"DIY" Probates Handing UK Taxman More IHT - Wilsons

Josh O'Neill Assistant Editor 17 April 2018

A UK-based private client law firm has shared new data from HMRC showcasing a fall in inheritance tax relief over the past five years, attributing the drop to the rising popularity of do-it-yourself litigation.

The UK’s taxman is collecting more inheritance tax (IHT) as people increasingly attempt to handle complex litigation themselves, resulting in less relief being handed out, a law firm has said. 

A rising “do-it-yourself” approach to probates, the judicial process of dealing with the estate of a deceased person, means IHT tax reliefs claimed now account for 41 per cent of the total IHT paid to HMRC, falling from 54 per cent in 2012/13, according to Wilsons, the UK-based private client law firm.

The value of IHT receipts was £4.8 billion ($6.9 billion) in 2016/17, Wilsons said, up 55 per cent from £3.1 billion in 2012/13. Meanwhile, although there was an increase in the value of IHT reliefs paid out on estates, it trailed far behind, rising just 18 per cent to £2 billion.

“Executors who ‘DIY’ probate often think they are saving on legal costs, but, in fact, many end up being taxed more,” Alison Morris, partner at Wilsons, said. “Now that it is possible to apply for probate online, more individuals are applying without fully understanding the complex procedures around executing wills.
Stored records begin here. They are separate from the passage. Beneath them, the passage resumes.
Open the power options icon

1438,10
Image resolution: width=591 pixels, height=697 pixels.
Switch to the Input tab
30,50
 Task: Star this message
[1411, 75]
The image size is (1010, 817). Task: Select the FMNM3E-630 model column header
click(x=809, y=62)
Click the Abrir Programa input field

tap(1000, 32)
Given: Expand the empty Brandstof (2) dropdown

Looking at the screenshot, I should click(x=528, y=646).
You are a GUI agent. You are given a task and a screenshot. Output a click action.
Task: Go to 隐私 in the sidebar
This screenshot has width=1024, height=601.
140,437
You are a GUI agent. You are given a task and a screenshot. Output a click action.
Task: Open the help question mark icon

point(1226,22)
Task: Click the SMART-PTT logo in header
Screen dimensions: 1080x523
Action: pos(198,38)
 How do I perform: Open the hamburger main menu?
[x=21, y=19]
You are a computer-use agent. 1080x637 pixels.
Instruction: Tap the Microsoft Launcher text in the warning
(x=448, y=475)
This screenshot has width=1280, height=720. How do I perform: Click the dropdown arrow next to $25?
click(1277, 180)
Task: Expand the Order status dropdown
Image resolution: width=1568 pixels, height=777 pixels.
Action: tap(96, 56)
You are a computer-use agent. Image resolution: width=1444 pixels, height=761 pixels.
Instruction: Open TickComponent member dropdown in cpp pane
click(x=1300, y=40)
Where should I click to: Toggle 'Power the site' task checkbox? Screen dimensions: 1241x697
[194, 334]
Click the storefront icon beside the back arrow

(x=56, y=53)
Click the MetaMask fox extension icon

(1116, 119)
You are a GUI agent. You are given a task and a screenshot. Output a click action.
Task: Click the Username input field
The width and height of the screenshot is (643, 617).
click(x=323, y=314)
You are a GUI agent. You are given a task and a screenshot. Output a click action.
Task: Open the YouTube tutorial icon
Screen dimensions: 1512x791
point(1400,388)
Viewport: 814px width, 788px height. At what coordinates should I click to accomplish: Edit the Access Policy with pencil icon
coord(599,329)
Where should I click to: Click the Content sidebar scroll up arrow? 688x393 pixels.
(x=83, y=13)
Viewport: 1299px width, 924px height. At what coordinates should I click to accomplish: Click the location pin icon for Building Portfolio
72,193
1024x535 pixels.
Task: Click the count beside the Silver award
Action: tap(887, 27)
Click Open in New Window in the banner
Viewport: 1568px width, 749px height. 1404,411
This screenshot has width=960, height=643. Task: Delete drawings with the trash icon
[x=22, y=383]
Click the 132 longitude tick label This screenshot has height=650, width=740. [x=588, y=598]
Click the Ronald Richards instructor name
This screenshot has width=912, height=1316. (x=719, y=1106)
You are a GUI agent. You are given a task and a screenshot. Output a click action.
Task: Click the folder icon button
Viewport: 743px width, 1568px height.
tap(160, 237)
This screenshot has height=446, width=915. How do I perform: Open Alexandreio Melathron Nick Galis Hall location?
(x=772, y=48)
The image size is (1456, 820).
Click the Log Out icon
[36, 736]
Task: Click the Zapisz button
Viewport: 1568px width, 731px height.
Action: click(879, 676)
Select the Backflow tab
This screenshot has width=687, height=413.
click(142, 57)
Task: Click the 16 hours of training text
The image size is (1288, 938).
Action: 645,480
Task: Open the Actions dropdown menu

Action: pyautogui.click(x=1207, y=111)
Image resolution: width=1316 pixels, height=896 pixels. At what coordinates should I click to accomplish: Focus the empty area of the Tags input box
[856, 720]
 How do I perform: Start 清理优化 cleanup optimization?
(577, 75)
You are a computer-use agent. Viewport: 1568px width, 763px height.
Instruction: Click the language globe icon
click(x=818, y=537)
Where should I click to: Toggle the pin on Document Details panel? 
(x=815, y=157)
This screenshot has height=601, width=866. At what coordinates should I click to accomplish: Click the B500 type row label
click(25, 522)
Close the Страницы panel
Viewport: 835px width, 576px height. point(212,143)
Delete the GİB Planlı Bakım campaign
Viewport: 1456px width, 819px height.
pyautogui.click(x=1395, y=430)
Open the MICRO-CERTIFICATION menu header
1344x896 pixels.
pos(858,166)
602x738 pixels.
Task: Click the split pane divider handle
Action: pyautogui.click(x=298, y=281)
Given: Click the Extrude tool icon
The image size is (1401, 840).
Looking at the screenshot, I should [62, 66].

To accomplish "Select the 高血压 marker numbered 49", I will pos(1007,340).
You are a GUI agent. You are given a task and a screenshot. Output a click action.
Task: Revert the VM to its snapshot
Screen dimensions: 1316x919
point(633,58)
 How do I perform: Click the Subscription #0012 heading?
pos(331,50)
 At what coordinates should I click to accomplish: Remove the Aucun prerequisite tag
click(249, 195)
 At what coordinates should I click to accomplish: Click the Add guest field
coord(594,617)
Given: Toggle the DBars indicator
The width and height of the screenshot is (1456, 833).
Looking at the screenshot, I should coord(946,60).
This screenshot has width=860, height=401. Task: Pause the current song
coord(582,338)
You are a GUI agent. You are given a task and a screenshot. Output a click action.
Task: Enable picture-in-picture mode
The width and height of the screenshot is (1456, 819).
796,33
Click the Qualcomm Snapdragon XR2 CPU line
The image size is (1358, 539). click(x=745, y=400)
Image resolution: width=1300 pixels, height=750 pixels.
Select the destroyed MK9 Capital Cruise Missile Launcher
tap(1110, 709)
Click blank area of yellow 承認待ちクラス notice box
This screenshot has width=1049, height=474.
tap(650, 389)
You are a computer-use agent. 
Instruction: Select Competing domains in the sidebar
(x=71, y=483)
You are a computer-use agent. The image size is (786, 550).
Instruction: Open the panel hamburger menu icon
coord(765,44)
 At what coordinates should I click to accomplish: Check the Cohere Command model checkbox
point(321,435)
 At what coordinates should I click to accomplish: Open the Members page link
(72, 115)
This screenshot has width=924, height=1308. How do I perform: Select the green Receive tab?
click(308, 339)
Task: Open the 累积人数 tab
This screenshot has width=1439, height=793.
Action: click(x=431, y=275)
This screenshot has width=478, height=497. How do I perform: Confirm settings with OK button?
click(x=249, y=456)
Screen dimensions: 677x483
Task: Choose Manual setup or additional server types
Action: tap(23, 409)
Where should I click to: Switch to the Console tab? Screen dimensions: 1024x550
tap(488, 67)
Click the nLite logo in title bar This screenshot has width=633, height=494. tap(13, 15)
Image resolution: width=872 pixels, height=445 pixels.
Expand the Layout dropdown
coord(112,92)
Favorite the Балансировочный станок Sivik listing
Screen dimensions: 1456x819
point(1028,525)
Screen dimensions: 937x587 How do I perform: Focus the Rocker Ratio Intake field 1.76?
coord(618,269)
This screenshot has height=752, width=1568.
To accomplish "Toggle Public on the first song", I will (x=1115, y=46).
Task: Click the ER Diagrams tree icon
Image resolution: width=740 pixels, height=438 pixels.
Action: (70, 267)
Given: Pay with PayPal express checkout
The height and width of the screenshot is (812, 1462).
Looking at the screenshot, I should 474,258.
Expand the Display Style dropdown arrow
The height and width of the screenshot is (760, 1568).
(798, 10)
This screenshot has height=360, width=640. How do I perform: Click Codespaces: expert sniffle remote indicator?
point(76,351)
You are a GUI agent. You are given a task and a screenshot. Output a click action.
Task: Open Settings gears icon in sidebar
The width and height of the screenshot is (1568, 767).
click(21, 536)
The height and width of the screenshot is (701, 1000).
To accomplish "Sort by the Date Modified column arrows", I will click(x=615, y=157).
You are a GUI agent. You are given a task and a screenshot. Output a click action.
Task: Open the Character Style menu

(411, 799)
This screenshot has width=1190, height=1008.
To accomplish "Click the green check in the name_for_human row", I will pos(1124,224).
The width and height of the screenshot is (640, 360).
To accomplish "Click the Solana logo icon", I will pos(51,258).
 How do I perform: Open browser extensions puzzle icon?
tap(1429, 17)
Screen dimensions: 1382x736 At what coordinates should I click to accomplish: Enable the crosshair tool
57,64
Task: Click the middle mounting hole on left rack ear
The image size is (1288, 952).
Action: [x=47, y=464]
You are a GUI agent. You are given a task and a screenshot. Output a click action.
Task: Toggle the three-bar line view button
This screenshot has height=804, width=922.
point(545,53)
As a result, the layman could find that they miss out on IHT reliefs, if they do not consult a solicitor.”

Proportion of estates eligible for IHT reliefs who claimed them dropped to 41 per cent last year. Source: Wilsons

In addition, non-professional executors could risk legal action being taken against them if beneficiaries lost out on IHT reliefs, Morris explained. 

“If non-professional executors make mistakes when applying for probate, they could overlook some or all of the IHT reliefs available, increasing the likelihood of disputes over wills in court,” Wilsons said in a statement accompanying the data.